随着全基因组技术的快速发展及基因测序成本的显著降低，产生了大量的基因组数据。然而，对于基因组数据的解释以及遗传变异与疾病和表型之间关联的预测，仍需要显著提高。错义突变可以使蛋白质失去功能，可能导致许多疾病的发生和发展。由错义突变造成的影响可以通过计算机模拟来确定，更可行地找到治疗手段并逆转效应。特异性人类表型在很大程度上由蛋白质的稳定性，活性和与其它生物分子的相互作用共同决定，以此提供特定的细胞功能。因此，分析错义突变对蛋白质及其复合物的影响，将为我们识别功能重要的错义突变和了解疾病的分子机制提供重要的线索。在这个项目中，课题组将继续从事计算方法和工具的开发，以估计序列变体和疾病突变对蛋白质稳定性，结合亲和力和功能的影响，并调查突变影响的分子作用机制。同时，我们将积极与实验课题组和医院合作，促进计算预测与实验调查之间的有效互动，为疾病诊断，预防和治疗做出贡献。

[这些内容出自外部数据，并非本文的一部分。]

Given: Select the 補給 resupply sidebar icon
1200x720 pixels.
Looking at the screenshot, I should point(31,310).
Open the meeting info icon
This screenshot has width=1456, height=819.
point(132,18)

There has been a rapid development of genome-wide techniques in the last decade along with significant lowering of the cost of gene sequencing, which generated widely available genomic data. However, the interpretation of genomic data and prediction of the association of genetic variations with diseases and phenotypes still require significant improvement. Missense mutations can render proteins nonfunctional and may be responsible for many diseases. The effects caused by missense mutations can be pinpointed by in silico modeling that makes it more feasible to find a treatment and reverse the effect. Specific human phenotype is largely determined by stability, activity, and interactions between proteins and with other biomolecules which work together to provide specific cellular functions. Therefore, the analysis of the effects of missense mutations on proteins and their complexes would give us important clues for identifying functionally important missense mutations and understanding the molecular mechanisms of diseases. In this project, we will continue our research towards developing powerful computational methods and tools to estimate the effects of sequence variants and disease mutations on protein stability, binding affinity and function, and provide a mechanistic understanding for impact of each mutation. Meanwhile, we will actively collaborate with experimental groups and hospitals to promote fruitful interplay between computational prediction and experimental investigation and contribute to the disease diagnose, prevention and treatment.